━━ Information given
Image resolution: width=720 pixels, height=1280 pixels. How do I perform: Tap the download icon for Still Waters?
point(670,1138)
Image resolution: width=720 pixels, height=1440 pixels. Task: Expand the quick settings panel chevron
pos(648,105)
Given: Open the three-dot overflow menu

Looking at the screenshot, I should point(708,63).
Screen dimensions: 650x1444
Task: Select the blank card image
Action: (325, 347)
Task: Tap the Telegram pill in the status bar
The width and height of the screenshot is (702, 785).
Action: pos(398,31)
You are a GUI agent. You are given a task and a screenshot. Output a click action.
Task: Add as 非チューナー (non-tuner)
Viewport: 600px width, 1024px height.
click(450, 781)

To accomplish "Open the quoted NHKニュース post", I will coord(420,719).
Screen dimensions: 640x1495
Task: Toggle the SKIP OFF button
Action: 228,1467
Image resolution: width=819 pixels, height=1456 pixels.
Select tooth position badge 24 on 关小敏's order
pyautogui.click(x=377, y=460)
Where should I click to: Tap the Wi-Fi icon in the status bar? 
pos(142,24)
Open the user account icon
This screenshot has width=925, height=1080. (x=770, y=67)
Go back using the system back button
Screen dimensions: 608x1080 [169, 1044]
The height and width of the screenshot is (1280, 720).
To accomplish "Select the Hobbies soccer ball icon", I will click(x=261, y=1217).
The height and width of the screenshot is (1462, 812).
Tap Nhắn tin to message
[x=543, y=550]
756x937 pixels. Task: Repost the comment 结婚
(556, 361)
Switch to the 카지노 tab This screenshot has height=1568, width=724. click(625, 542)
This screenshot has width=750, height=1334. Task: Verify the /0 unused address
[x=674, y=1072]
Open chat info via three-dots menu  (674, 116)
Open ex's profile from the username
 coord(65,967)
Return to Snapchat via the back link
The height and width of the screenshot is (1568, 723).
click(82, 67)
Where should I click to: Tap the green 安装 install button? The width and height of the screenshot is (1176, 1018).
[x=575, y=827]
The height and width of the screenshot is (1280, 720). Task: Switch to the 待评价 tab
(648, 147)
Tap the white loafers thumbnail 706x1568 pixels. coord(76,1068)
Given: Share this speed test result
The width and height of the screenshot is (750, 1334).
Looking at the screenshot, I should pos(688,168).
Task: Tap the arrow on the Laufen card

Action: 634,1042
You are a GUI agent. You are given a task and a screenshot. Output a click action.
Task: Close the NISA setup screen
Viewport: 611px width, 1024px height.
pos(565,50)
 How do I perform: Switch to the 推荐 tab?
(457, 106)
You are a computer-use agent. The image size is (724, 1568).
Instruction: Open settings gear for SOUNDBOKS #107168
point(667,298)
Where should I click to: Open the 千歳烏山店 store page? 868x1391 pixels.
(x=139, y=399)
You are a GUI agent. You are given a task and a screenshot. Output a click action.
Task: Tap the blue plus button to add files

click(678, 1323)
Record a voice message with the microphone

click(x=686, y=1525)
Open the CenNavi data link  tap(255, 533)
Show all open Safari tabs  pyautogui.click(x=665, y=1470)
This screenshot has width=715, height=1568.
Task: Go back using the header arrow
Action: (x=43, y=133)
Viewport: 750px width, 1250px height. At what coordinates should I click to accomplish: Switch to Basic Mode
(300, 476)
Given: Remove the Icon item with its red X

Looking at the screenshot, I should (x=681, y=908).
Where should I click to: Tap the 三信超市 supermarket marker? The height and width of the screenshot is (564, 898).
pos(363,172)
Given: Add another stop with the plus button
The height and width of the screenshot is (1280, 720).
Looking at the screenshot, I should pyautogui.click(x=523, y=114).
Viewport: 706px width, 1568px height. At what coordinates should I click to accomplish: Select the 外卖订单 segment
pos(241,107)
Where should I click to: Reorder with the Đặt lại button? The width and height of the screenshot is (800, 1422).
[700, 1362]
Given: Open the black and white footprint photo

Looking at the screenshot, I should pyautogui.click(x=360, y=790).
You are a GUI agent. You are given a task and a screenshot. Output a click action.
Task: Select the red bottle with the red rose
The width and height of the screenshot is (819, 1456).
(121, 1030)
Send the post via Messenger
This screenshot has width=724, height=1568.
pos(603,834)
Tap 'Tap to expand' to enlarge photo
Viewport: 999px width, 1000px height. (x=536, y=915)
━━━━
**Your objective**
Pull out every line of the records that contains the string "resolution", treating case as significant.

**Complete output**
Image resolution: width=720 pixels, height=1280 pixels. How do I perform: Tap the download icon for Still Waters?
Image resolution: width=720 pixels, height=1440 pixels. Task: Expand the quick settings panel chevron
Image resolution: width=819 pixels, height=1456 pixels.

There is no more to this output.